Like most tonics, maca boosts energy and stamina, but it has particular benefits for the male and female libido and reproductive systems. Herbalist David Winston notes that sperm counts have fallen 50% over the past 50 years due to toxic compounds in the environment. Maca boosts sperm count and motility and can be helpful in cases of erectile dysfunction. It also stimulates graafian follicles, which release female ovum at ovulation. Maca can also provide good support during perimenopause and menopause, relieving hot flashes and boosting low libido.
Maca is available as a liquid extract, in capsules, or as a loose powder. Look for a product that is cooked or gelatinized. Gelatinization is the process by which tough fiber is separated and removed from the root using gentle heat and pressure. Peruvians never consume raw maca. Cooking the root improves its digestibility, improves its taste, and neutralizes thyroid-suppressing compounds found in all brassicas. As with all herbs, look for a reputable company that has a personal relationship with growers to be sure you’re consuming a sustainable, healthy, and fairly traded product.
In powdered form, maca is one of the easiest herbs to add to your diet. Simply follow the guideline of one or two teaspoons per serving.
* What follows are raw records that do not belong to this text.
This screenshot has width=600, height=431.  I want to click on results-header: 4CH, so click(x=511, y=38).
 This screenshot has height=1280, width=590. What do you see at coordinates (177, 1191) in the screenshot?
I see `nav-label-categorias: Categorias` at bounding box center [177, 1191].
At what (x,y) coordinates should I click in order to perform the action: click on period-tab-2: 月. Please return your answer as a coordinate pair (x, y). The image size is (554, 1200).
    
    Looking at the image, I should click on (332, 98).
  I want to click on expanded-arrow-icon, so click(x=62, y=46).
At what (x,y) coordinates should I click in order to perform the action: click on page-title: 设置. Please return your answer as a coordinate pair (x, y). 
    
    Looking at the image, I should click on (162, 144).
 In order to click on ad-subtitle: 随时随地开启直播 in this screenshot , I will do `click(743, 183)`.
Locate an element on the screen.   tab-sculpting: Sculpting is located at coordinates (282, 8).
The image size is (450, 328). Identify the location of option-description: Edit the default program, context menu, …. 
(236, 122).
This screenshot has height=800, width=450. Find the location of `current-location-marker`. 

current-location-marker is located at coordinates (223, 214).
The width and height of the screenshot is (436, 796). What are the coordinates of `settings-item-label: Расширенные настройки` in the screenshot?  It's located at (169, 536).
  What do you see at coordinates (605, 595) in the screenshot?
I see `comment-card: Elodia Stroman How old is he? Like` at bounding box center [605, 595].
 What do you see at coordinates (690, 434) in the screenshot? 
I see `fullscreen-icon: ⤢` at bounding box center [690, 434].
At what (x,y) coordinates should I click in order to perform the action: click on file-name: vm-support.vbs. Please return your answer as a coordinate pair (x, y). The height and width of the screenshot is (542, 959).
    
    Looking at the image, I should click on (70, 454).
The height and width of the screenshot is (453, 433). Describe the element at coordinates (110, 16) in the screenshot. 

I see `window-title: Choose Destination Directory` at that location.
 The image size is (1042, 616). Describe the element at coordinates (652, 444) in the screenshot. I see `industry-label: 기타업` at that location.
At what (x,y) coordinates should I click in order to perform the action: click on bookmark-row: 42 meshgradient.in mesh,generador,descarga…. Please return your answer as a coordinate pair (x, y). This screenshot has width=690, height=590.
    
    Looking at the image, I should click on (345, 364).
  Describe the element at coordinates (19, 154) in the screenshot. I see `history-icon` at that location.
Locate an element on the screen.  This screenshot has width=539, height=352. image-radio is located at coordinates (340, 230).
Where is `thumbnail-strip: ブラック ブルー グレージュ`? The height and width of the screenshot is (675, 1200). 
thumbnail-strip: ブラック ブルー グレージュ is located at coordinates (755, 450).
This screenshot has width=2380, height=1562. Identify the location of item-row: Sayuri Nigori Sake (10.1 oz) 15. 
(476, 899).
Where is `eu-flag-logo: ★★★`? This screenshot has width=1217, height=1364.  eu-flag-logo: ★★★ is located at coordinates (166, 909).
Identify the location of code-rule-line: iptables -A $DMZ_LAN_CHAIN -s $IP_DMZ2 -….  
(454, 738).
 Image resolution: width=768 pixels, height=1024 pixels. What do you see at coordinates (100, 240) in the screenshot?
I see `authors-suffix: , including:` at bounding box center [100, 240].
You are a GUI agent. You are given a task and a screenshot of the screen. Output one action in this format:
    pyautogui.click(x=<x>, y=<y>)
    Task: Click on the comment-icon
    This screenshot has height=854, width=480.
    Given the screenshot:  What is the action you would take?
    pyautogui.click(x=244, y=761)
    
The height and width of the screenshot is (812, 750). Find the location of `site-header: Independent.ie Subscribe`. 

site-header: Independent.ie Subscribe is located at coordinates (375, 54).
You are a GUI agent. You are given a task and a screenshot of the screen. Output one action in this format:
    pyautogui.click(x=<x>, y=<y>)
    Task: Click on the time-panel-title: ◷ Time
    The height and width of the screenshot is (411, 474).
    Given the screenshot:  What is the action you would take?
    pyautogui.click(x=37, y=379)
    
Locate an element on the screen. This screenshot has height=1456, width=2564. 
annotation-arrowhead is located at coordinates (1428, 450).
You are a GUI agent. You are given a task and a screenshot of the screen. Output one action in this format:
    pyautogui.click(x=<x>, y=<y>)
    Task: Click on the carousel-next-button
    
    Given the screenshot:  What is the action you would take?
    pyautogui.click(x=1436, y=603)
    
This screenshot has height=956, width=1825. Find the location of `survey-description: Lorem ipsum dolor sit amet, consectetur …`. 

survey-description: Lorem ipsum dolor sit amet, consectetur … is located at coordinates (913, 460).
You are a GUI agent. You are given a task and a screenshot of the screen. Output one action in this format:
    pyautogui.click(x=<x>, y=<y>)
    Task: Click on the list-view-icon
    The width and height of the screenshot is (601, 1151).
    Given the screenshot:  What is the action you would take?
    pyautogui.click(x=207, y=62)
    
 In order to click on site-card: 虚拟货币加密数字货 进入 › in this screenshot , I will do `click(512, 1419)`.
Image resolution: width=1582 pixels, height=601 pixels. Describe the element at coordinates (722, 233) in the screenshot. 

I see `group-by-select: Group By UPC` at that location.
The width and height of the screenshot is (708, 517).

Add it to baked goods by substituting it for an equal amount of flour. (If, for example, you’re making a cake that serves eight, add eight teaspoons of maca and reduce the amount of flour by eight teaspoons.)
Maca does not contain gluten so it can be added to gluten-free recipes. It tastes great stirred into oatmeal and other hot cereals and can easily be added to smoothies, shakes, yogurt, and hot chocolate. Maca’s flavor combines nicely with ginger, chocolate, coconut, and vanilla. I have also had guacamole made with maca! Have fun experimenting when looking for ways to incorporate this nutritious, tasty food into your diet, and enjoy the boost to your well-being. In case you prefer using a recipe, I’ve included a couple tasty ones.

Strawberry Maca Smoothie
1 1/2 cups unsweetened almond milk
1 tbsp maca powder
2 cups strawberries
1 banana
1 tsp honey
1 tsp coconut flakes
1 tsp vanilla
1/4 tsp lime juice
1 cup ice
Thoroughly blend all ingredients except ice. Add ice and blend again until smoothie reaches desired thickness. Pour into glasses and enjoy! Serves 3. Recipe courtesy of Gaia Herbs.

Maca Truffles
1/2 cup maca powder
1/2 cup cocoa powder
1 cup almond butter
1 tbsp honey
1 tsp cinnamon
1 dash vanilla
1 pinch sea salt
1 pinch cayenne pepper
Mix almond butter, honey, and vanilla in food processor. Combine dry ingredients separately, then add and process everything together (or mix by hand). Roll into balls and dust with cocoa powder, then chill. Makes about 20 truffles. Recipe adapted from MindBodyGreen (www.mindbodygreen.com).

 

Bryn Cory is a women’s self defense instructor and avid baker. Since 2006 she has worked at Community Pharmacy, where her passion for whole foods and interest in nutrition inform her approach to body care and supplements.